The New York Sun last week carried a useful summary of the presidential candidates’ position on nuclear power. Almost to a man, they see a role for nuclear energy in building America’s energy security and addressing the risk, they believe exists, of anthropogenic global warming. It’s an astonishing change from the anti-nuke sentiment held by national politicians, at least national Democrats, not so long ago.
Each of the top contenders for the Republican nomination and all but one of the major Democratic hopefuls support nuclear power to some extent. Most cite the prospect that atomic energy could help reduce climate change by supplanting power produced by fossil fuel sources such as coal and natural gas.
“The global warming issue is what is causing at least the Democratic candidates to say we need to leave nukes on the table,” Ms. [Rachel] Becker, the executive director of the Alliance for Nuclear Responsibility, said.
The exception is former North Carolina Senator John Edwards of trial lawyer fame.
The Las Vegas Review Journal reported [in this story] that during a visit to that city in February, Mr. Edwards declared that atomic energy had no future in America. A spokeswoman for the candidate, Kate Bedingfield, said the report slightly overstated his position, but she added, “He does not advocate building additional nuclear power plants in the U.S.”
Well, now. Edwards also opposes use of America’s abundant coal resources.
America should ban the construction of new coal-fired power plants and charge industry for creating greenhouse gases to generate money for investing in clean technology, Democratic presidential candidate John Edwards said Saturday.
“People ought to have to pay that want to generate greenhouse gases,” Edwards said at a global warming rally that is part of a nationwide day of demonstrations aimed at drawing attention to climate change.
So, Senator, what’s left for baseload power generation?

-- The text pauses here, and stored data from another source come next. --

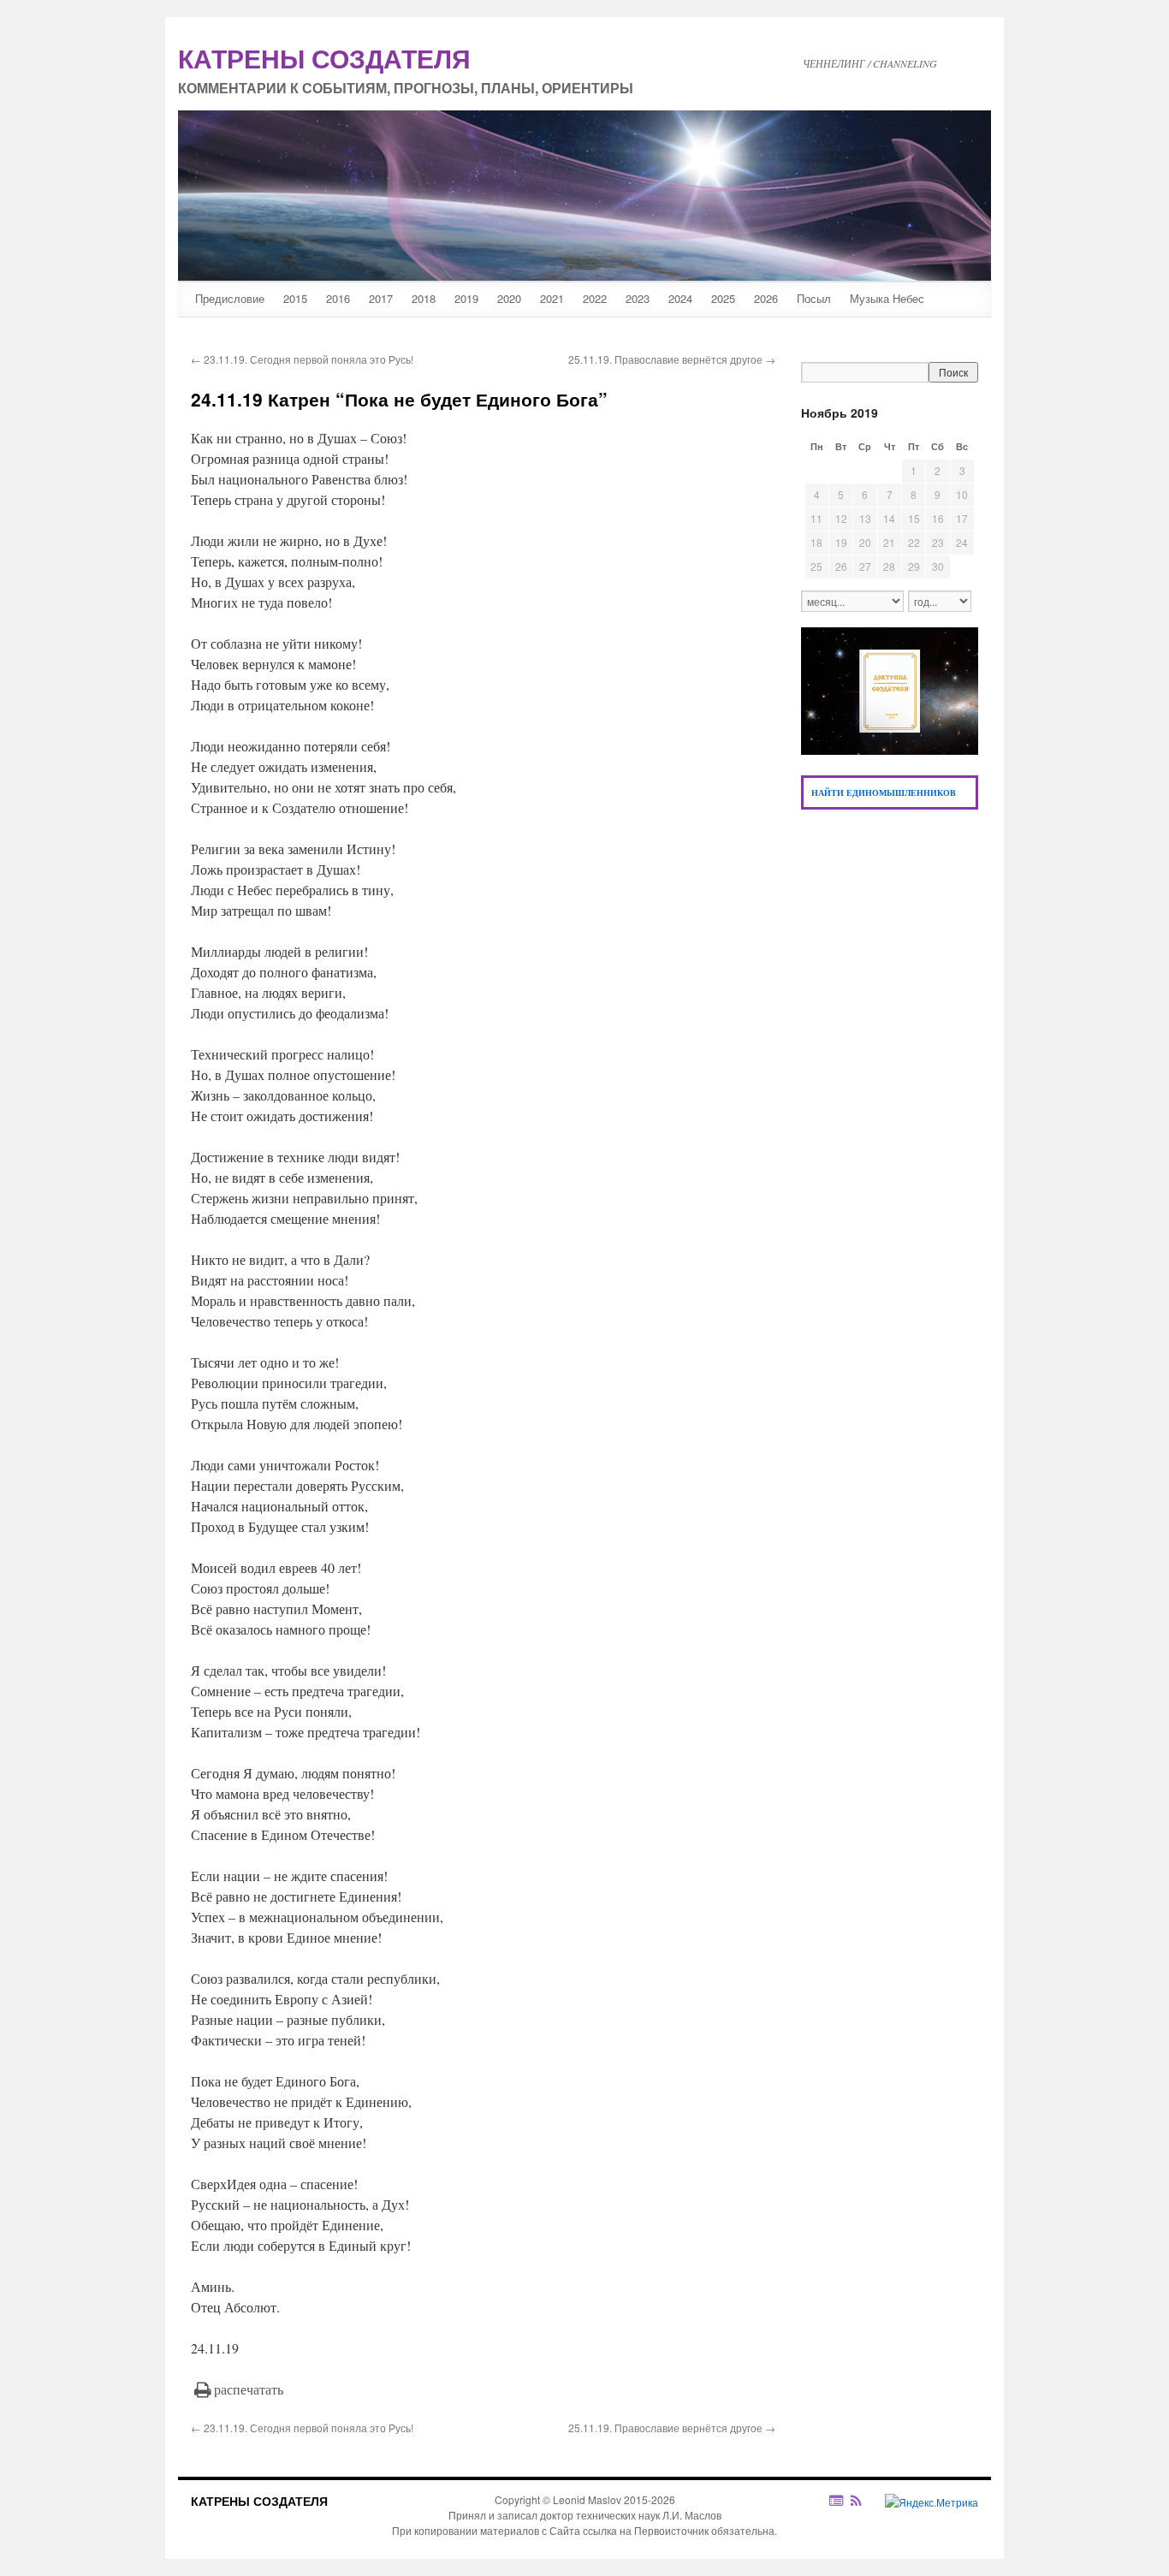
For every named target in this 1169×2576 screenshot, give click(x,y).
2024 (680, 298)
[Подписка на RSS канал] (864, 2500)
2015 (295, 298)
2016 (338, 298)
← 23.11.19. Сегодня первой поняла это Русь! (302, 359)
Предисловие (229, 298)
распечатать (248, 2389)
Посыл (814, 298)
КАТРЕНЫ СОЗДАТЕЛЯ (259, 2500)
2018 (424, 298)
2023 (638, 298)
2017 (381, 298)
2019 (466, 298)
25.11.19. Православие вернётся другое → (671, 359)
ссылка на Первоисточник (646, 2530)
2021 (552, 298)
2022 (595, 298)
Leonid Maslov (587, 2499)
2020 (509, 298)
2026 (766, 298)
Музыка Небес (887, 298)
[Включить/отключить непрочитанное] (837, 2500)
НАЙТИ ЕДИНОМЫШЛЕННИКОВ (883, 792)
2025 (723, 298)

Wind and solar energy are not realistically going to produce enough affordable, reliable baseload power to meet the demands of a growing economy (and manufacturers). Are you going to dam any more rivers?
Anyway, Edwards’ position smacks of unseriouness, certainly toward the demands of the manufacturing economy. And for a presidential candidate, he’s declaring a remarkably self-destructive political choice. What presidential candidate who runs on a “DEATH TO COAL” banner is going to win the (possibly) swing states of West Virginia, Ohio, Pennsylvania and Virginia?